The game marked just the third time in nine regular-season games Indy has topped 100 yards rushing, and running backs Joseph Addai and Donald Brown also made key plays in the passing game.
Caldwell was encouraged by the results.
“I could see it coming and you could see it in practice,” he said. “Joseph and Donald both had some very nice runs (Sunday). The offensive line did a very nice job opening up holes and giving them a crease to get them into. We’ve just got to continue to keep working at it and get better.”
REWARDING AWARD: Brackett, the Colts defensive captain, was honored with the Chairman’s Citation Award from the Indiana chapter of the Leukemia and Lymphoma Society for his work in the group’s fundraising project.
As part of the organization’s Pennies for Patients program, a school-based fundraiser to support blood cancer research, Brackett offered to make a personal appearance at the school that raised the most money. Organizers said that led to an additional $125,000 being raised.
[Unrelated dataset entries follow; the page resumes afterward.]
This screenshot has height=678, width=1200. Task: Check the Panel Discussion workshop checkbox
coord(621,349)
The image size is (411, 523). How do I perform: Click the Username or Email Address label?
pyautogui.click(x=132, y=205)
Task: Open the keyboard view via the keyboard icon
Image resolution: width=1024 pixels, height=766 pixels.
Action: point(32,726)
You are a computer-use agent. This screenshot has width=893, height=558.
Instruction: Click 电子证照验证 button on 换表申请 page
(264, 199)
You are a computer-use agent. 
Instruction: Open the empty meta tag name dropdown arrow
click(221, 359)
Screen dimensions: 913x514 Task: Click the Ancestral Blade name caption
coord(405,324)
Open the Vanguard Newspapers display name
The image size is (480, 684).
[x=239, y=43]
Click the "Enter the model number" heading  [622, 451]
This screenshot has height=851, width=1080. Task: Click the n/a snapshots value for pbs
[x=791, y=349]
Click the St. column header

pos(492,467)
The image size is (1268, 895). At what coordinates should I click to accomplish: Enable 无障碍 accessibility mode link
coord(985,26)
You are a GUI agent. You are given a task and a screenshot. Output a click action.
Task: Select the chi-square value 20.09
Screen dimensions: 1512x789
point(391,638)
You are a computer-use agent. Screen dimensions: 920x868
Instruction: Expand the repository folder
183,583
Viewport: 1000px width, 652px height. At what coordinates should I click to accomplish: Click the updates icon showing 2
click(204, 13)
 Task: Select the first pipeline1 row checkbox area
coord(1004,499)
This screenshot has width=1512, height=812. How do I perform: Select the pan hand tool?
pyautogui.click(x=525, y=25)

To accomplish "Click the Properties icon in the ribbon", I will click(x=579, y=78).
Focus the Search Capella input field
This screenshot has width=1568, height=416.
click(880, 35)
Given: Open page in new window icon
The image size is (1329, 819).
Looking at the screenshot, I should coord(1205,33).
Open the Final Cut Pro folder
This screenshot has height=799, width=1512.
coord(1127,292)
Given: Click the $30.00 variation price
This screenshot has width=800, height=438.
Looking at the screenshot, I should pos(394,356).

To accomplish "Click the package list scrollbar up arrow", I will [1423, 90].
For Brackett, the award also has personal meaning. His older brother, Greg, died from leukemia in 2005, and Brackett donated bone marrow to help his brother battle the illness.
“I always told myself if I had a chance to give back to this area, I would,” Brackett said. “That’s one thing that’s great about this team. We have several guys that give back to their community and really believe in what they do. That comes from the top, Jim Irsay, Bill Polian and now Jim Caldwell.”
QUICK KICKS: Manning needs three touchdown passes to move past Fran Tarkenton for third on the NFL’s career list. … Though Caldwell is in his first season as an NFL head coach, Sunday will mark the second time he’s led the Colts onto the field against Seattle. Caldwell filled in for Tony Dungy at Seattle in December 2005, days after Dungy’s son, James, committed suicide. … Freeney’s four sacks this season rank third in the NFL and in the AFC. … For the second straight week, Indy has the NFL’s top receiver in terms of yardage. Last week, it was Clark; this week it’s Wayne with 325 yards. Clark is now fourth with 284 yards. … The Colts run defense, which was among the league’s worst last season, is now No. 21.